Le président français, qui avait espéré la mise en place d’un groupe de contact pour gérer le volet politique du “soutien” aux insurgés libyens, a été remis en place par Obama : la résolution 1973 de l’ONU se borne à la protection des civils et les frappes contre Kadhafi sont dévolues à l’Otan.
L’Otan y été représenté en force et au plus haut niveau. Washington a fini par être agacé par l’activisme de Nicolas Sarkozy que la presse américaine a perçu comme une manœuvre pour sa réélection en 2012.
Le président américain n’a cessé de réaffirmer qu’il n’était pas question pour son pays de réitérer en Libye les erreurs de l’invasion en Irak, concédant que sa transition démocratique serait une tâche difficile dont la responsabilité reviendra principalement au peuple libyen. L’Italie a assuré que la meilleure solution “pour tout le monde”, c’est que Kadhafi accepte de partir en exil. Un exil juridiquement possible tant que le Cour pénale internationale ne l’a pas encore accusé ou recherché, comme l’a souligné à Londres, la ministre espagnole des AE, Trinidad Jimenez. La perspective d’un départ sans jugement est rejeté par les insurgés : “Ses crimes ne devraient pas rester impunis.” En attendant une prochaine réunion des pays de la coalition à Qatar, la France, qui rechignait à abandonner le contrôle des frappes aériennes, travaille dorénavant sous le contrôle de l’Otan qu’Obama a chargé d’assumer l’intégralité du commandement des opérations militaires en Libye. Les forces Atlantiques relayent ainsi les Américains. Le transfert de la responsabilité des opérations des quartiers généraux américains en Allemagne à l’Otan est effectif à partir d’aujourd‘hui.
L’Otan assurait déjà depuis le début de semaine le contrôle de l’embargo sur les armes et participait également à l’imposition de la zone d’interdiction aérienne. Obama, qui ne veut pas jouer à l’aventuriste, semble tenté de s’investir dans des missions humanitaires et d’appui aux insurgés sous forme d’aides en armements.
Le locataire de la Maison-Blanche a, en effet eu, depuis le début du printemps arabe, pour souci central de ne pas apparaître comme l’instigateur de l’incendie qui a enflammé les rues de Tunis, du Caire, de Manama, de Sanaa, d’Amman, de Tripoli, de Rabat, de Damas… S’il a vite décidé qu’il fallait soutenir le changement, car le statu quo n’était tout simplement pas viable, Obama a même adopté un profil bas s’agissant de l’Arabie Saoudite qui a volé au secours de la famille régnante à Bahreïn pour mater dans le sang la révolution de la jeunesse de ce pays.
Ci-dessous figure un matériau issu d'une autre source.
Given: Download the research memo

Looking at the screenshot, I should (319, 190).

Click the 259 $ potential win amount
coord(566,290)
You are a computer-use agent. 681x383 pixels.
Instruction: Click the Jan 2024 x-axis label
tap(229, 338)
Autant d’arguments qui sont à la base de nouvelle politique étrangère des Etats-Unis que vient de définir Obama. “Je suis absolument d’accord pour dire que l’Amérique ne doit pas faire la police partout dans le monde… Mais cela ne doit pas être un argument pour ne jamais intervenir”, a-t-il plaidé pour affirmer avec force que “l’Amérique ne doit pas uniquement intervenir quand sa sécurité est en jeu, elle doit aussi parfois s’impliquer militairement au nom de ses valeurs”. C’est la nouvelle doctrine Obama en matière d’intervention militaire, annoncée lundi soir depuis l’université de la Défense de Washington DC par le président lui-même et que ses adversaires républicains ont trouvé excellente.
En clair, derrière ses ellipses, Obama a redit que l’Amérique restait le gendarme du monde, avec lui le néo-impérialisme se revêt d’un habit moralisateur. Les States, démocrates comme républicains, restent attachés à l’idée d’un rôle moral de l’Amérique dans le monde, a-t-il ponctué.
Et pour ceux qui ont des pertes de mémoire, il faut leur rappeler que lorsqu’il avait reçu son prix Nobel de la paix, Obama avait inventé le concept de la guerre “juste”. Avec la question libyenne, la démarche s’est précisée : donner l’impression de ne plus agir de façon unilatérale en privilégiant le transfert des opérations à l’Otan. L’Amérique se tiendra désormais dans un rôle de conception et de support, en se concentrant sur la prise de décision, le renseignement et le soutien logistique.
Cette approche permettrait également de réduire le coût des guerres pour les États-Unis, a précisé Obama. Sarkozy doit se le tenir pour dit : il doit ravaler ses prétentions internationales. Comme une tuile sur la tête ne tombe jamais seule, les électeurs et la classe politique française viennent de lui faire savoir que 2012 se joue en France et sur des affaires et dossier franco-français.